(Word and item position data)
>>

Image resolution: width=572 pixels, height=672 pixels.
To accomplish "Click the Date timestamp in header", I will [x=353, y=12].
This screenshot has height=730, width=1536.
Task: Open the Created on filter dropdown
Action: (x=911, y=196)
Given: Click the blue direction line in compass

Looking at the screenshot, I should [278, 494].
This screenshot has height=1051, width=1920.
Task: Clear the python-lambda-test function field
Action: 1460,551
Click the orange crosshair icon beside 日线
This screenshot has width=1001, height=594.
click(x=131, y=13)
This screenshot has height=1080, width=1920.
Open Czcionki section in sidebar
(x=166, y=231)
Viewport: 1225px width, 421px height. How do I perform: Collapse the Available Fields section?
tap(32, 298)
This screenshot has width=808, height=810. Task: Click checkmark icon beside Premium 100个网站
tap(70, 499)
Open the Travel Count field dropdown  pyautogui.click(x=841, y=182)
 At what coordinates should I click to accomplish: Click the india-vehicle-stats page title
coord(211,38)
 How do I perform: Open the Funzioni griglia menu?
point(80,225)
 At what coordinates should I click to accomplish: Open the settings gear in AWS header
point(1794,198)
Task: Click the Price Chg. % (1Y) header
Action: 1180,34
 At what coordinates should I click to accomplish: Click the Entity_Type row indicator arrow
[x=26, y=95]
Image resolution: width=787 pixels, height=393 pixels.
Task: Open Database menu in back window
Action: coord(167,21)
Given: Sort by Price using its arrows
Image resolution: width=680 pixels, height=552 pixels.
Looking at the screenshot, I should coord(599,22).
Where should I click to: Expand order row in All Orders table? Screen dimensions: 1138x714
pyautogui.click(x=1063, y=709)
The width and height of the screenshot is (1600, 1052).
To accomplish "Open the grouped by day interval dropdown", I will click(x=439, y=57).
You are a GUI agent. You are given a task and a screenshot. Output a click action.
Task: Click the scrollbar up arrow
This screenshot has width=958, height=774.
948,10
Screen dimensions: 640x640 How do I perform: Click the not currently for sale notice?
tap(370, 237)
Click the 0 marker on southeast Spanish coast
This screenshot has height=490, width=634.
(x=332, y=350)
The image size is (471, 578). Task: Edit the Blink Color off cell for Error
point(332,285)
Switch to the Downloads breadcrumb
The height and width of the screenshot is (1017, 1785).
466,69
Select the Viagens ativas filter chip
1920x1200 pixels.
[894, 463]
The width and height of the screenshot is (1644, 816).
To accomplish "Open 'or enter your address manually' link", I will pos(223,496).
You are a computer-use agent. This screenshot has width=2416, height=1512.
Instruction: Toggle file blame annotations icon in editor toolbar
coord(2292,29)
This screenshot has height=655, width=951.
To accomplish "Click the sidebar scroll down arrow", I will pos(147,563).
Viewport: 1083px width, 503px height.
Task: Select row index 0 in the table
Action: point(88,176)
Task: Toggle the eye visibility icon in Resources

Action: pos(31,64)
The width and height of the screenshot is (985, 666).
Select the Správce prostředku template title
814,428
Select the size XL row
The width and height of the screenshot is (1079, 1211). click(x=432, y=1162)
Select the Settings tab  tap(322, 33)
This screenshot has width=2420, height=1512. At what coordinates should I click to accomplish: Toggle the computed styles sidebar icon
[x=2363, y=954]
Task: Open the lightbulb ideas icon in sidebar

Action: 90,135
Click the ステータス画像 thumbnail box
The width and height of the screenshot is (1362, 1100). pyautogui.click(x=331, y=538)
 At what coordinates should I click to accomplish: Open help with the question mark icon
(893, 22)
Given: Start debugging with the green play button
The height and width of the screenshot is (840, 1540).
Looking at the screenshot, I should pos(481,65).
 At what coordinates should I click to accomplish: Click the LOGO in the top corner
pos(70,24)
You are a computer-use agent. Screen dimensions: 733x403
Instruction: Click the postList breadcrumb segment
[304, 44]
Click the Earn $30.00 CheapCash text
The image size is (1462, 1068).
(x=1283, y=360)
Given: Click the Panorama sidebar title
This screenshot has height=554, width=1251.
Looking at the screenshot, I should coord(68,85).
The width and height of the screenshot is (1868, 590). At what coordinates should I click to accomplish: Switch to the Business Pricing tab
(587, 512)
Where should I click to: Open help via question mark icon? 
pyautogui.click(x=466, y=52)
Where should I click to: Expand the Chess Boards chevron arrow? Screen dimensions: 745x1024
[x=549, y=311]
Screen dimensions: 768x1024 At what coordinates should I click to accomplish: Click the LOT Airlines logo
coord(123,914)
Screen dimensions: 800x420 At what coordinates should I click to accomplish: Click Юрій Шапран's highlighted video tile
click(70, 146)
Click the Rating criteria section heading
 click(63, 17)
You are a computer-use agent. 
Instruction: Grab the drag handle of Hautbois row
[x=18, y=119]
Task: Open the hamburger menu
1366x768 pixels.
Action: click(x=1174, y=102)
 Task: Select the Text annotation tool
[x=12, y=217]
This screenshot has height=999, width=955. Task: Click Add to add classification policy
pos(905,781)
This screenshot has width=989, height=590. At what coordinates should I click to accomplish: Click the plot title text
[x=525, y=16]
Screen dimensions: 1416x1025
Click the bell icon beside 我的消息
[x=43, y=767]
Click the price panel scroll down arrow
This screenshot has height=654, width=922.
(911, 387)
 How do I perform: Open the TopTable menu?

<<

** Directions **
Copy the lines of the data above word for word, starting at the line that contains "row indicator arrow" and ending at the line that contains "Action: coord(167,21)".

** Task result **
 At what coordinates should I click to accomplish: Click the Entity_Type row indicator arrow
[x=26, y=95]
Image resolution: width=787 pixels, height=393 pixels.
Task: Open Database menu in back window
Action: coord(167,21)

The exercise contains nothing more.